(SOURCE MATERIAL begins)
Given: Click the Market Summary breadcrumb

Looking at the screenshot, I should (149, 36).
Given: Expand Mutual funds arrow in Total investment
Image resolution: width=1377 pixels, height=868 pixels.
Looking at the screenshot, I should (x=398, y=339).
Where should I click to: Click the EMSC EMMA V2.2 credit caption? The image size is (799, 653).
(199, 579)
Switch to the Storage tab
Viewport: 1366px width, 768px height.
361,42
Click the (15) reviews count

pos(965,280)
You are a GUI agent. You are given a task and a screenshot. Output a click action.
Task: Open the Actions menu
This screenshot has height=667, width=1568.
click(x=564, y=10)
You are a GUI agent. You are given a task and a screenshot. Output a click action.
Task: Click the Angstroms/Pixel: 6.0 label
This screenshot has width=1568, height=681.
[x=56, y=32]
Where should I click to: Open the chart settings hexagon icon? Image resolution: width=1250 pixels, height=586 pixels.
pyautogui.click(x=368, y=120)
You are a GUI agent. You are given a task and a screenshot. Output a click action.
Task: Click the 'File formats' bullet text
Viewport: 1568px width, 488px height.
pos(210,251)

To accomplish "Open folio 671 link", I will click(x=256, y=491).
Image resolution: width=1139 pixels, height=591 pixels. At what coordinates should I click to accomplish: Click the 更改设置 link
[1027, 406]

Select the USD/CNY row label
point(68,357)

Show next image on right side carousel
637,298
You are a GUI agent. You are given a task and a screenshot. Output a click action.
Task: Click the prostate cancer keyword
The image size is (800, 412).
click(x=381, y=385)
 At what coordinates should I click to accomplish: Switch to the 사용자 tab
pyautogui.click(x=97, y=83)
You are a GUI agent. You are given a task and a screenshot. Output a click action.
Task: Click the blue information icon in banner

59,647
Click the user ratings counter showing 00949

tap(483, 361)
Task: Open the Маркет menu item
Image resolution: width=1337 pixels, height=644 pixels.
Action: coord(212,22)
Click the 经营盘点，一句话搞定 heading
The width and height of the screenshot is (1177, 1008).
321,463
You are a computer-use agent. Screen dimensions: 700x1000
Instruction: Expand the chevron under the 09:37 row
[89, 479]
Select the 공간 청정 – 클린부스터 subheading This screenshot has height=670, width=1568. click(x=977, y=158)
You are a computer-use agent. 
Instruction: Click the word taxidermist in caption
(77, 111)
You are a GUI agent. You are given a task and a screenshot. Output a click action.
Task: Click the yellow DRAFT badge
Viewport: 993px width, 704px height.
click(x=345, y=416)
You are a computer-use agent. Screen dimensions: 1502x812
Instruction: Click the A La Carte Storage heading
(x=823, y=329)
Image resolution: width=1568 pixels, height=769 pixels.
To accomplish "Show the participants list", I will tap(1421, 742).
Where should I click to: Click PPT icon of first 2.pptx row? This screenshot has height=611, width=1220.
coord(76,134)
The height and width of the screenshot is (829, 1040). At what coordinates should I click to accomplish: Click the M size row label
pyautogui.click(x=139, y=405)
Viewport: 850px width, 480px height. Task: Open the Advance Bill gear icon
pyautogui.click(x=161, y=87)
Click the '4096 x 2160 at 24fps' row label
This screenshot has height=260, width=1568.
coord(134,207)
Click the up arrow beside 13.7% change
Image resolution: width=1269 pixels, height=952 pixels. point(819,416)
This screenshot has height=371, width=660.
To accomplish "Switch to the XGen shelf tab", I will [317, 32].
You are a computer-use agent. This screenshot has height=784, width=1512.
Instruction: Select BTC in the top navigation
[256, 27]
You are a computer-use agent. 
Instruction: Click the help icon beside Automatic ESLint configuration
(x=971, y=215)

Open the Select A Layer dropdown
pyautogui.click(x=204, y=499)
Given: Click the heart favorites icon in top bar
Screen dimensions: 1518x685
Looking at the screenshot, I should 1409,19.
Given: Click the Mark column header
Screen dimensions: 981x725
(SOURCE MATERIAL ends)
- [TASK PROMPT]: Return, word for word, the lines of the data above from the line with "Click the (15) reviews count" through the line with "You are a computer-use agent. Screen dimensions: 700x1000", inclusive.

- [ANSWER FOR THE TASK]:
Click the (15) reviews count

pos(965,280)
You are a GUI agent. You are given a task and a screenshot. Output a click action.
Task: Open the Actions menu
This screenshot has height=667, width=1568.
click(x=564, y=10)
You are a GUI agent. You are given a task and a screenshot. Output a click action.
Task: Click the Angstroms/Pixel: 6.0 label
This screenshot has width=1568, height=681.
[x=56, y=32]
Where should I click to: Open the chart settings hexagon icon? Image resolution: width=1250 pixels, height=586 pixels.
pyautogui.click(x=368, y=120)
You are a GUI agent. You are given a task and a screenshot. Output a click action.
Task: Click the 'File formats' bullet text
Viewport: 1568px width, 488px height.
pos(210,251)

To accomplish "Open folio 671 link", I will click(x=256, y=491).
Image resolution: width=1139 pixels, height=591 pixels. At what coordinates should I click to accomplish: Click the 更改设置 link
[1027, 406]

Select the USD/CNY row label
point(68,357)

Show next image on right side carousel
637,298
You are a GUI agent. You are given a task and a screenshot. Output a click action.
Task: Click the prostate cancer keyword
The image size is (800, 412).
click(x=381, y=385)
 At what coordinates should I click to accomplish: Switch to the 사용자 tab
pyautogui.click(x=97, y=83)
You are a GUI agent. You are given a task and a screenshot. Output a click action.
Task: Click the blue information icon in banner

59,647
Click the user ratings counter showing 00949

tap(483, 361)
Task: Open the Маркет menu item
Image resolution: width=1337 pixels, height=644 pixels.
Action: coord(212,22)
Click the 经营盘点，一句话搞定 heading
The width and height of the screenshot is (1177, 1008).
321,463
You are a computer-use agent. Screen dimensions: 700x1000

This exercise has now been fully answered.